Challenge:
Recast the lines of the records as a Markdown table with the columns Row and Line, starting at the line containing "gigantic [473, 425]" and ending at the last line of the records, and leave out any blank lines.

Recorded data:
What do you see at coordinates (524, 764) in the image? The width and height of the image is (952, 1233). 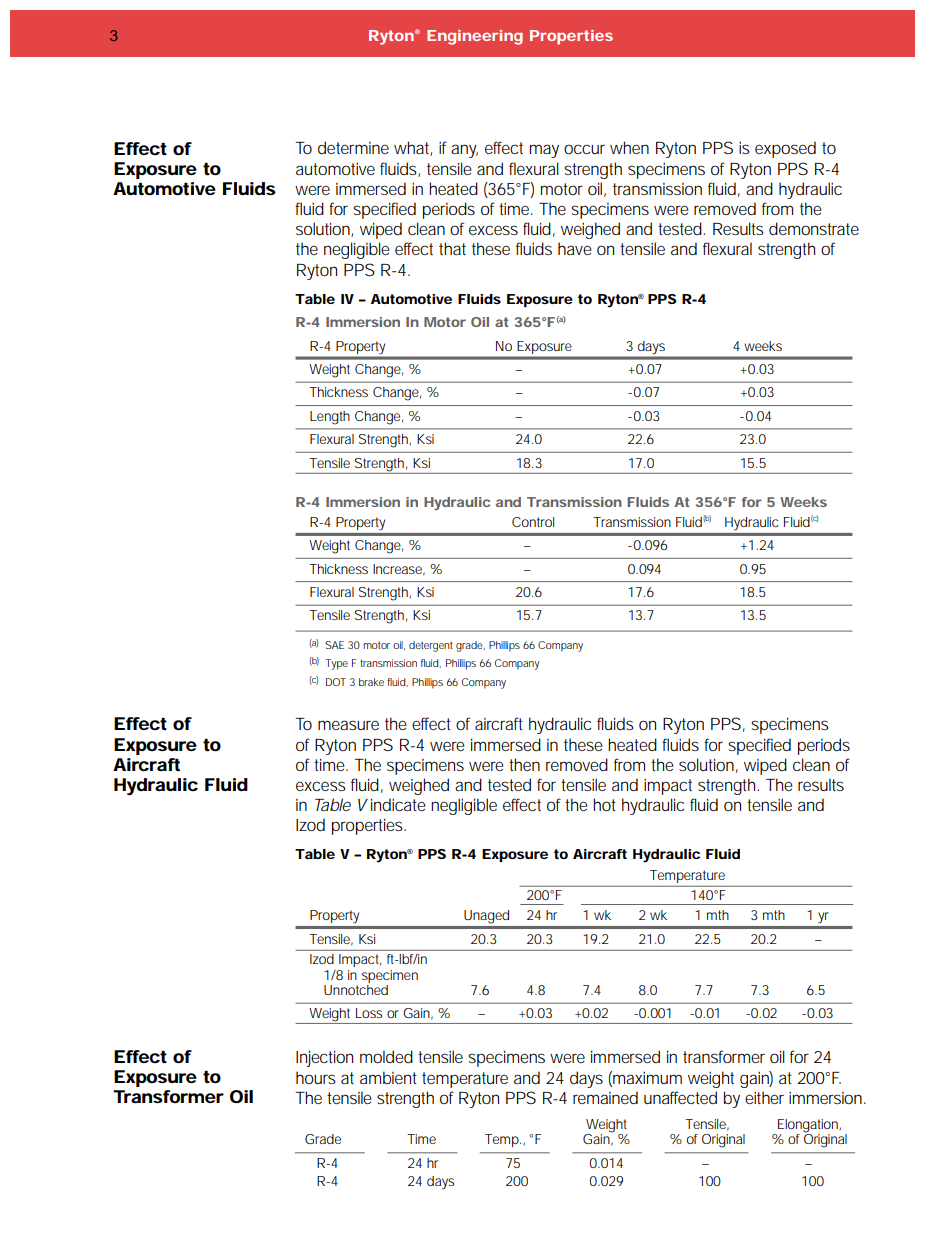 I see `then` at bounding box center [524, 764].
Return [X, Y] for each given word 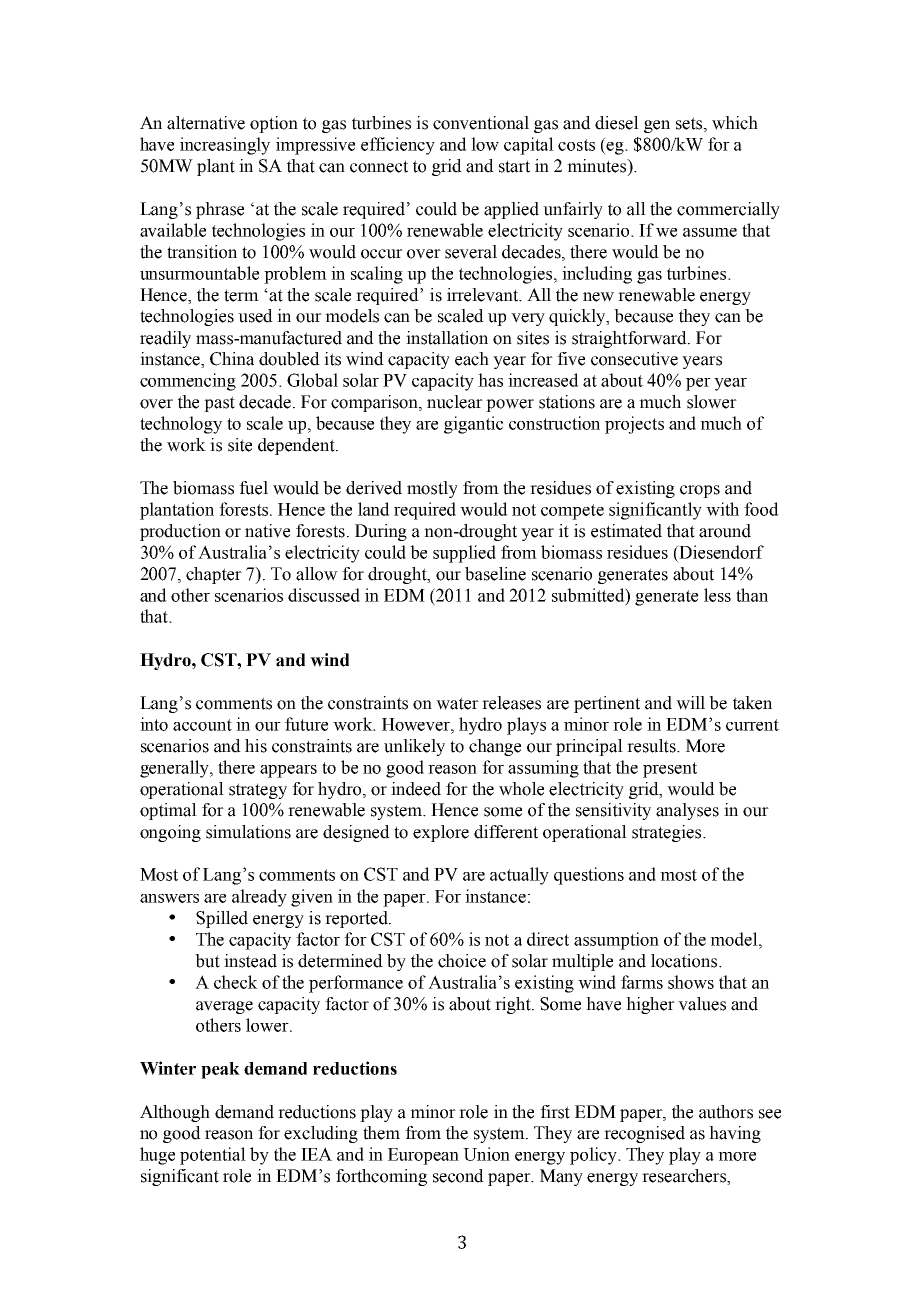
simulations [248, 832]
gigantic [473, 425]
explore [441, 833]
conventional [481, 123]
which [735, 123]
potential [213, 1156]
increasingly [225, 146]
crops [700, 491]
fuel [253, 488]
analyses [687, 811]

Completed task:
| Row | Line |
|---|---|
| 1 | gigantic [473, 425] |
| 2 | explore [441, 833] |
| 3 | conventional [481, 123] |
| 4 | which [735, 123] |
| 5 | potential [213, 1156] |
| 6 | increasingly [225, 146] |
| 7 | crops [700, 491] |
| 8 | fuel [253, 488] |
| 9 | analyses [687, 811] |